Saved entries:
[Start of section]

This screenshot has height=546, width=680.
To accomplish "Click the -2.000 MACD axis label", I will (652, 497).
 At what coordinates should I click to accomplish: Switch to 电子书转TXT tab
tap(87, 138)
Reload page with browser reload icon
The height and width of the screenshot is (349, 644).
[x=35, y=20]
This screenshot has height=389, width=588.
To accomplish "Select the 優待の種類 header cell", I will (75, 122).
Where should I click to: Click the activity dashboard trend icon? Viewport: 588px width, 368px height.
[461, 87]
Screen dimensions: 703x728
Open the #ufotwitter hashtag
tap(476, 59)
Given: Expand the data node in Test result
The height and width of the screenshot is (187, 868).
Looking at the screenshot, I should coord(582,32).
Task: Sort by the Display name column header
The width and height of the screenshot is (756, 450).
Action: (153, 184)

[End of section]
[Start of section]

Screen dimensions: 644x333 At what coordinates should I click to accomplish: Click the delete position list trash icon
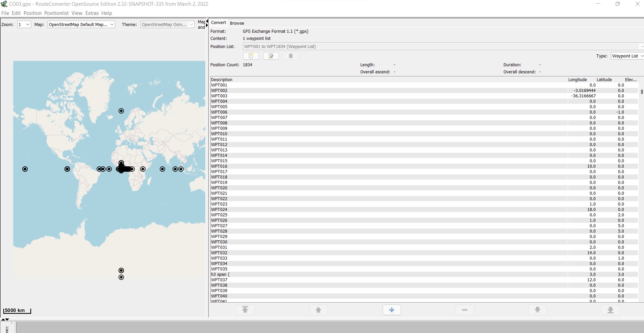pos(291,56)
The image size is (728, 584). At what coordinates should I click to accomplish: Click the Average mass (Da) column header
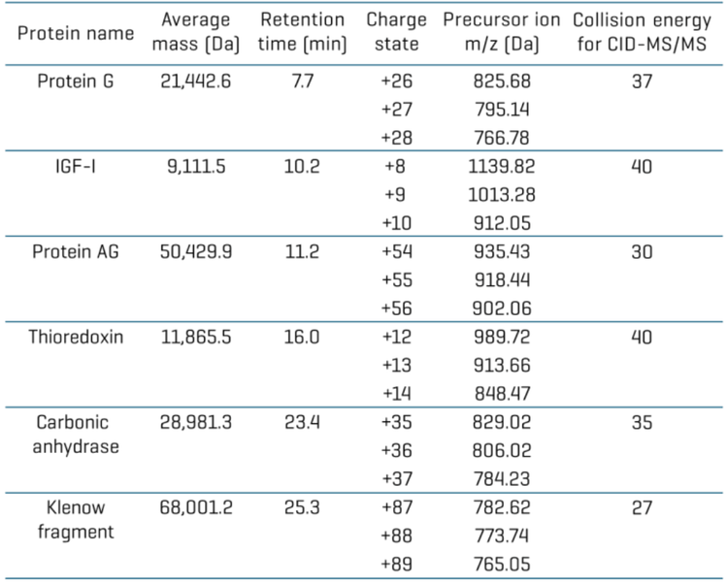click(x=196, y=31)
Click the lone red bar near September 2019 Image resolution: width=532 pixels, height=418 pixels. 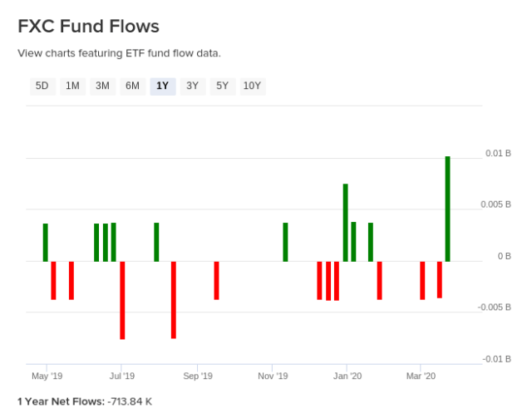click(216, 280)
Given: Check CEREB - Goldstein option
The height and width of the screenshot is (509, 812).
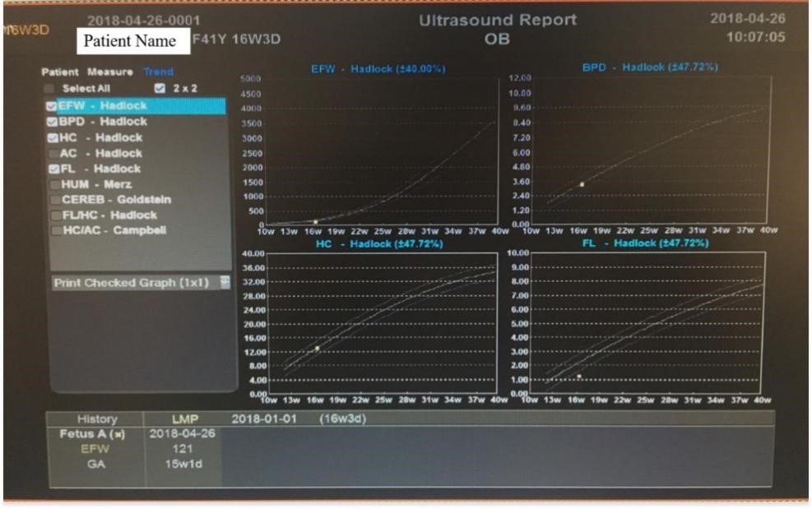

[End of section]

Give the exact lines, and only those, from the line containing "This screenshot has height=546, width=680." through the line containing "Reload page with browser reload icon" in the entries above.

(Result of this exercise):
This screenshot has height=546, width=680.
To accomplish "Click the -2.000 MACD axis label", I will (652, 497).
 At what coordinates should I click to accomplish: Switch to 电子书转TXT tab
tap(87, 138)
Reload page with browser reload icon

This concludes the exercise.